----- Source extract

New near-native solution: GitHub - eslavnov/ttmg_server: Talk To Me Goose Server
TLDR; Read below to learn how to get responses from TTS under 3 seconds even for huge texts.
I’ve been playing with my HAVPE devices and I love them, but I noticed that they don’t handle announcing long TTS responses that well. For example, if you ask chatgpt to tell you a story, you either end up timeouting or, if you manually increase the timeout, you can wait for dozens of seconds before getting a response. This happens because everything is sequential: you first wait for a response from chatgpt, then pass the whole response to the TTS and wait again for it to generate a long audio response.
But we know that LLMs can stream their responses, same goes for some TTS systems - so, hypothetically speaking, we could stream LLM’s response (before it’s even finished) into a TTS engine and save a bunch of time. I’ve written a small prototype that does exactly that and it seems to be working surprisingly well (takes on average only 3 seconds to start an audio stream).
Right now it supports OpenAI as an LLM provider. For TTS options, it supports OpenAI and Google Cloud. To make it work with home assistant (including voice devices), you need to run a python script and create a couple of automations, all details are available here: GitHub - eslavnov/llm-stream-tts: Stream LLMs responses directly into your TTS engine of choice
Basically, when you start a sentence with the defined words, it would switch to this streaming pipeline, which is perfect for stories, audiobooks, summaries, etc.
It’s still a very early work-in-progress, but I am curious to hear your thoughts!

----------
----- Data supplied

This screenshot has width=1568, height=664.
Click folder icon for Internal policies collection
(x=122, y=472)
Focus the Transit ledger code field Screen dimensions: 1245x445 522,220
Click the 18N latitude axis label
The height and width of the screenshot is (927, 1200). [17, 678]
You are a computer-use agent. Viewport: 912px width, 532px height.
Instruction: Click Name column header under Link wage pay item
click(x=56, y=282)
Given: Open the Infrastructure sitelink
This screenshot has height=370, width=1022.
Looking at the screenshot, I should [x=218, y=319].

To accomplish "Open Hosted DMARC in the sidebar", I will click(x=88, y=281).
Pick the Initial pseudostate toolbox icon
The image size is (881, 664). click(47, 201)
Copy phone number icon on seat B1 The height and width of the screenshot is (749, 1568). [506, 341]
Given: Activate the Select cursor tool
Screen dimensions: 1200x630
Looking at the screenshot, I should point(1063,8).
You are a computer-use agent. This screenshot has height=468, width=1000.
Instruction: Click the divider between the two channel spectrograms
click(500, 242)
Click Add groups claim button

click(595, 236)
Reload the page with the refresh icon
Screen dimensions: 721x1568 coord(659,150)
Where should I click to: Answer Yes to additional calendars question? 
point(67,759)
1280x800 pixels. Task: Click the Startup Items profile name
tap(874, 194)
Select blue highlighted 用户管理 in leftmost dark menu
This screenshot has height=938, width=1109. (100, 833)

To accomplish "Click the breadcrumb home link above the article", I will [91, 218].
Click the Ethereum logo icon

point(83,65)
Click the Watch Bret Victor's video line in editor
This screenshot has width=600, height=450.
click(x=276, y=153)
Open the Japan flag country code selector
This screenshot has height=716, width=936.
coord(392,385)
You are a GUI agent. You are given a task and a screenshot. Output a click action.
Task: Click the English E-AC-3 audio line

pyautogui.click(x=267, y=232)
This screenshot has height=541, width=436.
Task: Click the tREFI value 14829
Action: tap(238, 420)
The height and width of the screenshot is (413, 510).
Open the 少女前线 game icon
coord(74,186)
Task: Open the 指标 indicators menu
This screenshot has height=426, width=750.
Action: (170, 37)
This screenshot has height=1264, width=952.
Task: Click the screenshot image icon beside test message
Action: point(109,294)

----------

▶ [Instructions]
(A) Render this sentence from the post about streaming LLM responses into text-to-speech in Spanish: "Right now it supports OpenAI as an LLM provider."
(B) According to the post about streaming LLM responses into text-to-speech, which TTS options does the prototype support?
The material has no connection to the post about streaming LLM responses into text-to-speech.

▶ [Replies]
(A) Por ahora admite OpenAI como proveedor de LLM.

(B) OpenAI and Google Cloud.